CONSEGNA => Trascrivi dal testo sul Giubileo dei detenuti il passo che comincia con "Nel 2024 il" e termina con "del suo predecessore.".

ESTRATTO DELLA PAGINA =>
──────────────────────────────
È lo stesso Prevost a sottolineare che la liturgia odierna «ricorda la dimensione luminosa dell’attesa: la fiducia che qualcosa di bello, di gioioso accadrà». L’evento giubilare, iniziato venerdì 12, è rivolto ai detenuti con i loro famigliari, agli operatori delle carceri, alla polizia e all’amministrazione penitenziaria. Circa 6mila i partecipanti, provenienti da 90 Paesi. Tra loro rappresentanti delle case circondariali di Rebibbia Nuovo Complesso e Rebibbia femminile (dove nella notte tra giovedì e venerdì è morta una donna di 59 anni) e dell’Istituto penale minorile di Casal del Marmo. Migliaia i fedeli che hanno seguito la celebrazione dai maxi-schermi in piazza San Pietro.
Nel 2024 il Giubileo della Speranza si è aperto con un’attenzione particolare al mondo carcerario. Il 26 dicembre Papa Francesco, dopo la Porta Santa della basilica Vaticana, aprì, per la prima volta nella storia, una Porta Santa nella Chiesa del Padre nostro di Rebibbia. Nella bolla di indizione del Giubileo auspicò forme di alleggerimento delle pene affinché i detenuti ritrovassero fiducia in sé stessi e nella società. Un appello al quale si è unito quello di Leone, il quale confida che «in molti Paesi si dia seguito» al desiderio del suo predecessore.
──────────────────────────────
DATI =>

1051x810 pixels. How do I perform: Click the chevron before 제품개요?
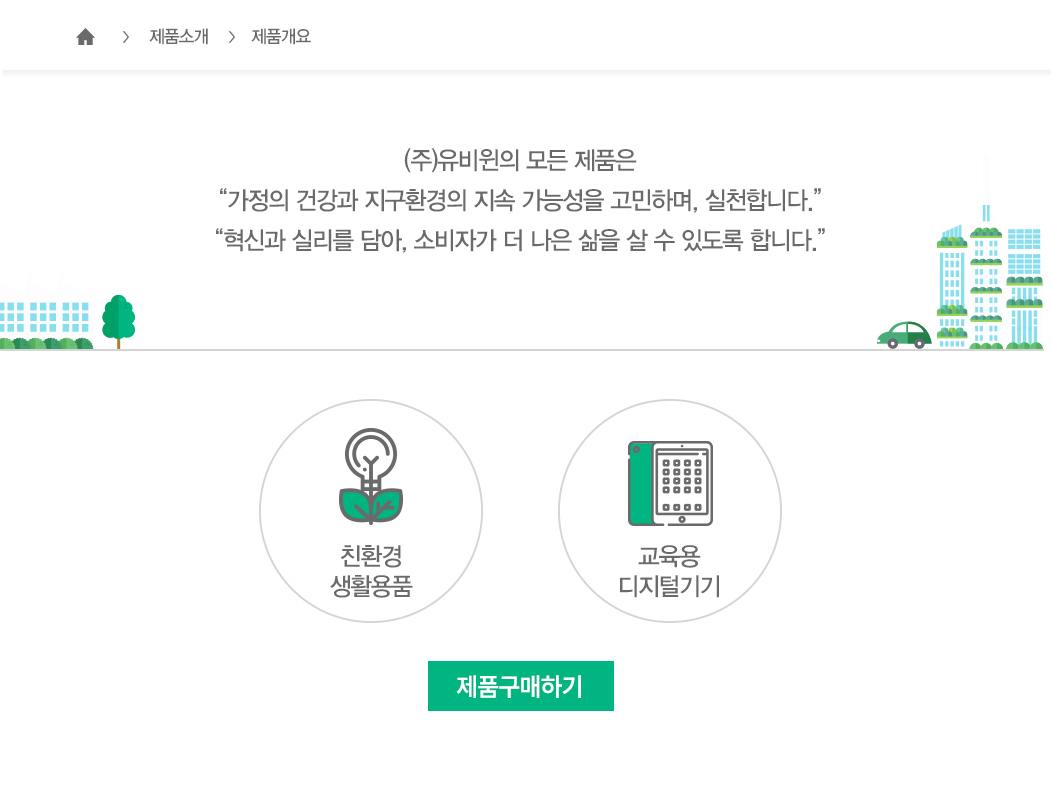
──────────────────────────────
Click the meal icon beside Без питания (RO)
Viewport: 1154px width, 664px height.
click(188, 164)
──────────────────────────────
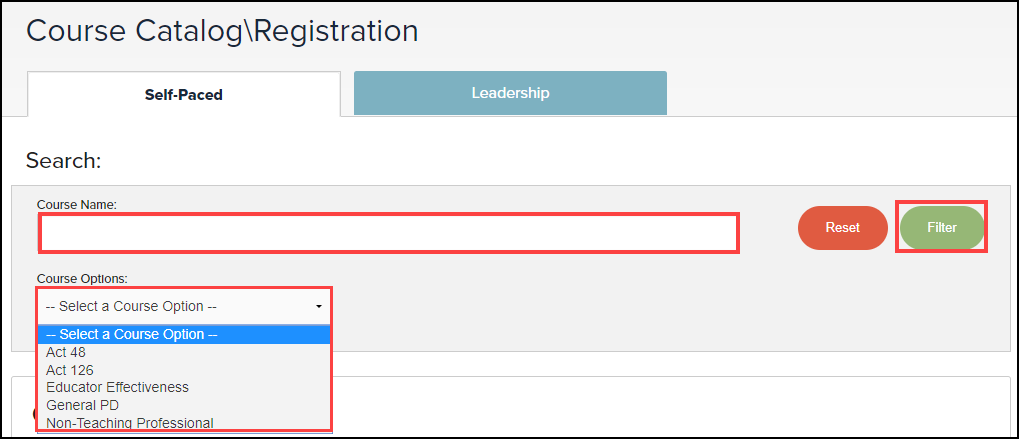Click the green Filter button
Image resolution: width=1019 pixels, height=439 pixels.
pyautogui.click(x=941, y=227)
──────────────────────────────
SOLUZIONE =>
Nel 2024 il Giubileo della Speranza si è aperto con un’attenzione particolare al mondo carcerario. Il 26 dicembre Papa Francesco, dopo la Porta Santa della basilica Vaticana, aprì, per la prima volta nella storia, una Porta Santa nella Chiesa del Padre nostro di Rebibbia. Nella bolla di indizione del Giubileo auspicò forme di alleggerimento delle pene affinché i detenuti ritrovassero fiducia in sé stessi e nella società. Un appello al quale si è unito quello di Leone, il quale confida che «in molti Paesi si dia seguito» al desiderio del suo predecessore.